In our last post we imported an Application’s source files to begin using the Microsoft Deployment Toolkit (MDT) for building and capturing a Windows image.
Now we are going to create the Task Sequence that will be used to build and capture a Windows image.
Start by launching the Deployment Workbench.
Create A Task Sequence
Now that we have our Operating System files, along with an Application source files, we can demonstrate using the Microsoft Deployment Toolkit (MDT) to build and capture a Windows image.
Expand the Deployment Share that was created, and right-click on the Task Sequence folder and choose New Task Sequence. This will initiate the New Task Sequence Wizard.
On the General Settings screen, give the Task Sequence a unique ID and Name, then press Next.
On the Select Template screen, choose a template to work from, then click Next. In this example (building and capturing a Windows image), we are going to choose “Standard Client Task Sequence”.
On the Select OS screen, choose an Operating System you want to deploy, and then click Next.
FYI, this is the Operating System entry from the source files we imported (see Working With The Microsoft Deployment Toolkit (MDT) 2013 – Part 3: Import Operating System Source Files).
On the Specify Product Key screen, choose an applicable option for your need, then click Next. In my lab example, I will choose “Do not specify a product key at this time”.
On the OS Settings screen, enter information for all 3 fields, and then click Next. Although it doesn’t explicitly say “Required”, you will not be permitted to move on from this screen until all 3 fields are filled in.
On the Admin Password screen, you can choose to provide a password for the local Administrator account or not, then click Next.
IMPORTANT: I need to emphasize that this is for the LOCAL Administrator account. This is the local non-domain account. This means that if you are using this image in a domain environment, and the system looses its trust with the domain, your IT department can use this local account to log into the system and re-join/re-add it to the domain.

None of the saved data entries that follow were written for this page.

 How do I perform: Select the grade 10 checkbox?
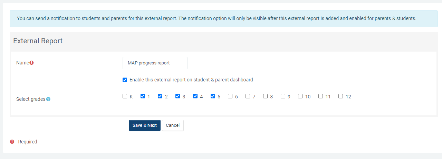point(300,96)
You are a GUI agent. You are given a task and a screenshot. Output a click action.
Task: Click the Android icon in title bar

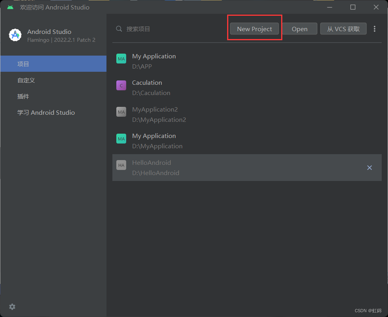(10, 7)
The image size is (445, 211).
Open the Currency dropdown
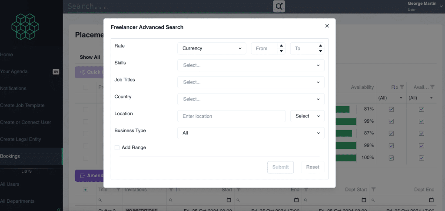click(212, 48)
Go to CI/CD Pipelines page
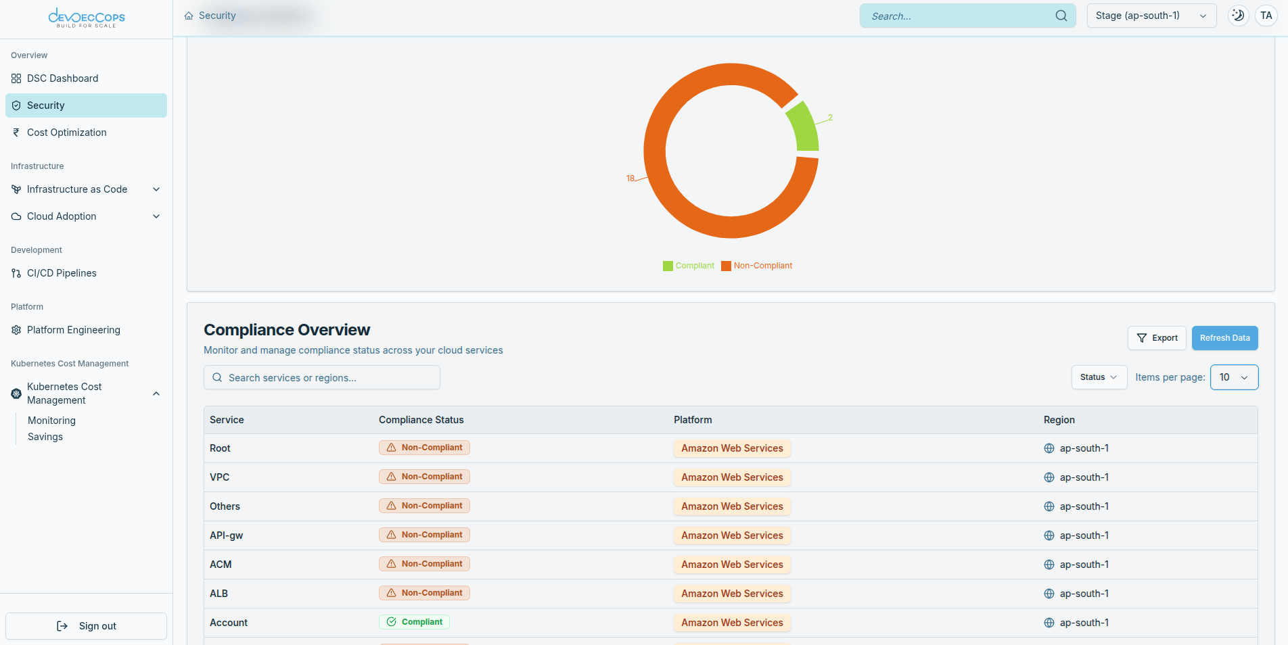This screenshot has height=645, width=1288. click(x=62, y=273)
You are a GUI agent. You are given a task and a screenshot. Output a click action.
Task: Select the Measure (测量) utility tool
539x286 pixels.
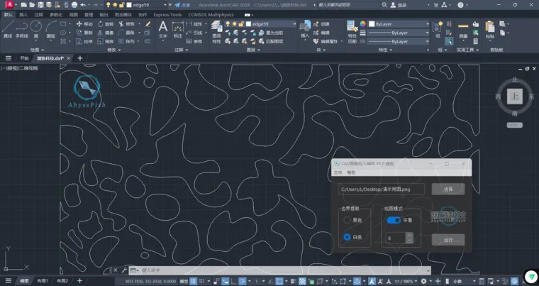tap(463, 30)
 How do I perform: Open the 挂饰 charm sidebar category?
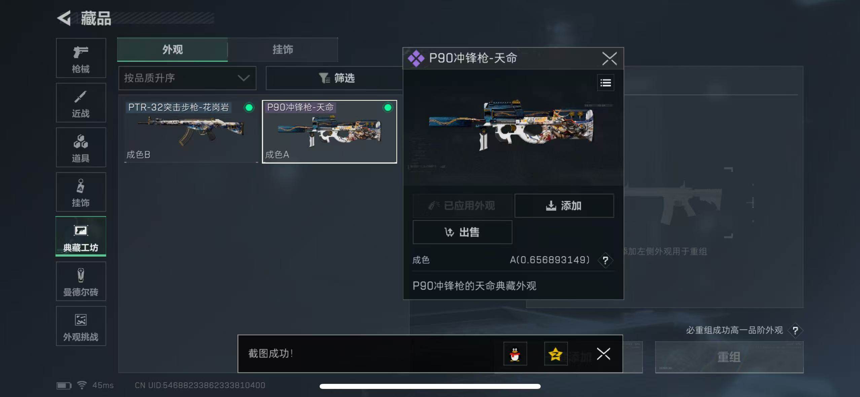coord(81,192)
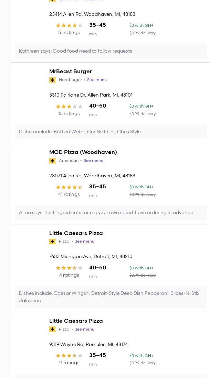Click Kathleen's review snippet
210x378 pixels.
tap(75, 51)
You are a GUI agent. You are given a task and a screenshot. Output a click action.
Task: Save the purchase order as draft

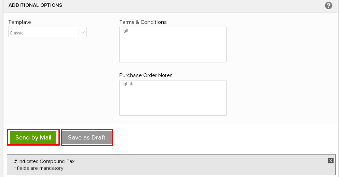coord(87,137)
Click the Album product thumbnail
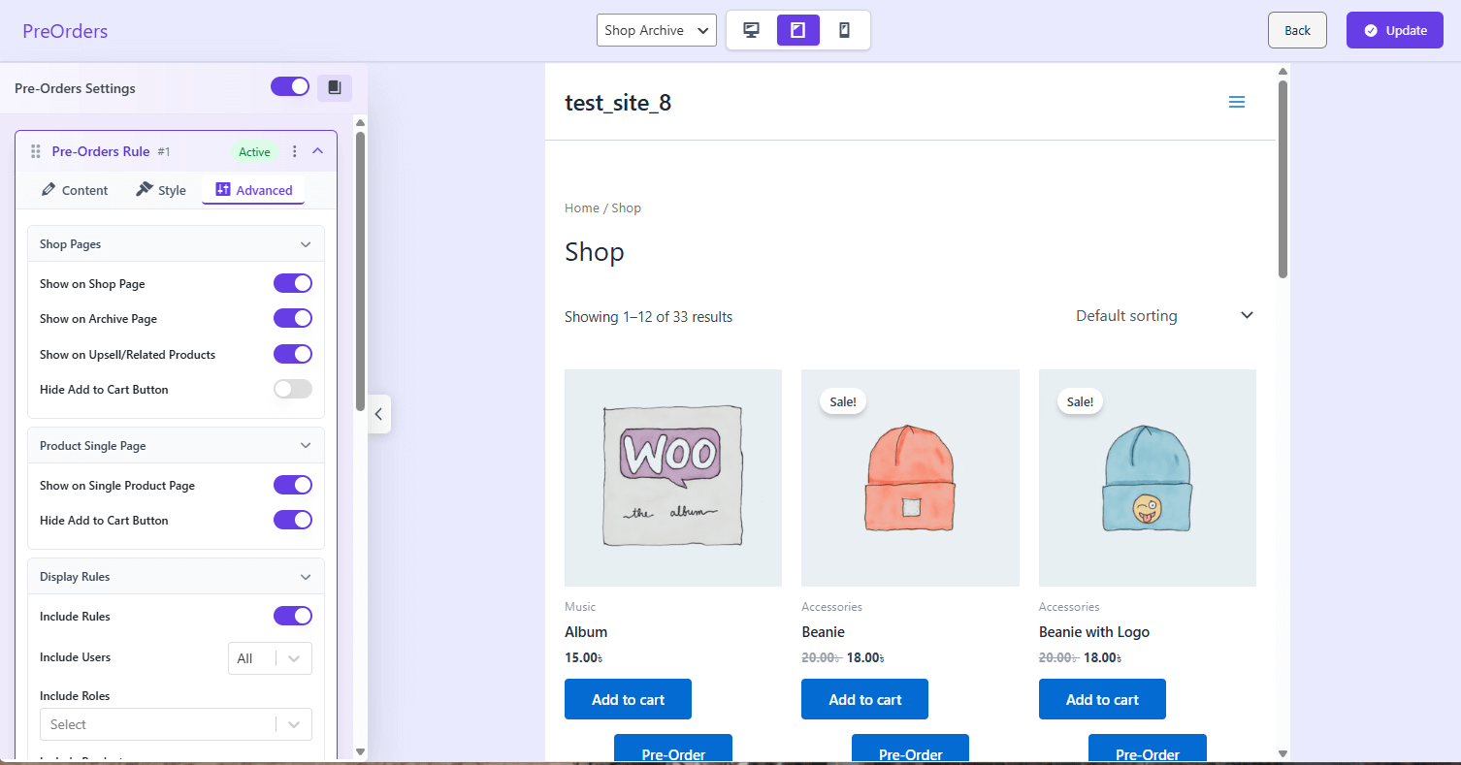Screen dimensions: 1461x765 [673, 477]
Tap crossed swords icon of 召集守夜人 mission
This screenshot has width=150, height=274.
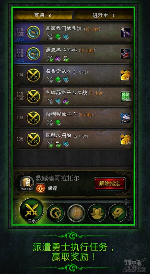33,75
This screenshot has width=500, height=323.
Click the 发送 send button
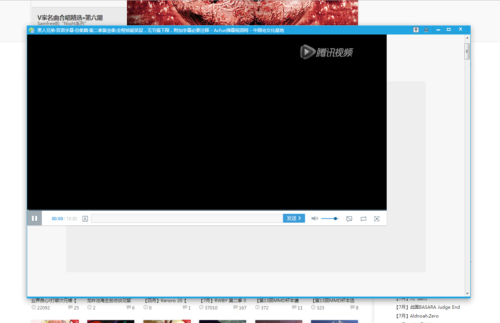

On the Summary screen, review the information displayed, and then click Next.
On the Confirmation screen, after the Task Sequence is generated, click Finish.
When you return to the Deployment Share, within the Task Sequence folder you will now see an entry for the Task Sequence that we just created.
However, we need to modify this Task Sequence before we can use it to build and capture a Windows image.
Here is a video walk through:
Customizing The Task Sequence
Since, for the purpose of demonstration, we want to include an application within our captured Windows image, we need to make some changes to the Task Sequence before we can use it.
To modify the Task Sequence, right-click on the Task Sequence we created and choose Properties.
On the Task Sequence Properties dialog, click on the Task Sequence tab. This will show you all of the steps in the sequence.
Select the “Install Application” step, which is between the “Windows Update” tasks. On the Properties tab, ensure that “Install a single application” is selected, then click Browse.
On the Select An Item dialog, choose the application you want to install, and then click OK.
FYI, this is the Application entry from the source files we imported (see Working With The Microsoft Deployment Toolkit (MDT) 2013 – Part 4: Create An Application Package).
Back on the Task Sequence Properties dialog, click OK to apply the changes we have made.
Our Task Sequence is now ready to use for building and capturing a Windows image, we just need to create the Boot Media.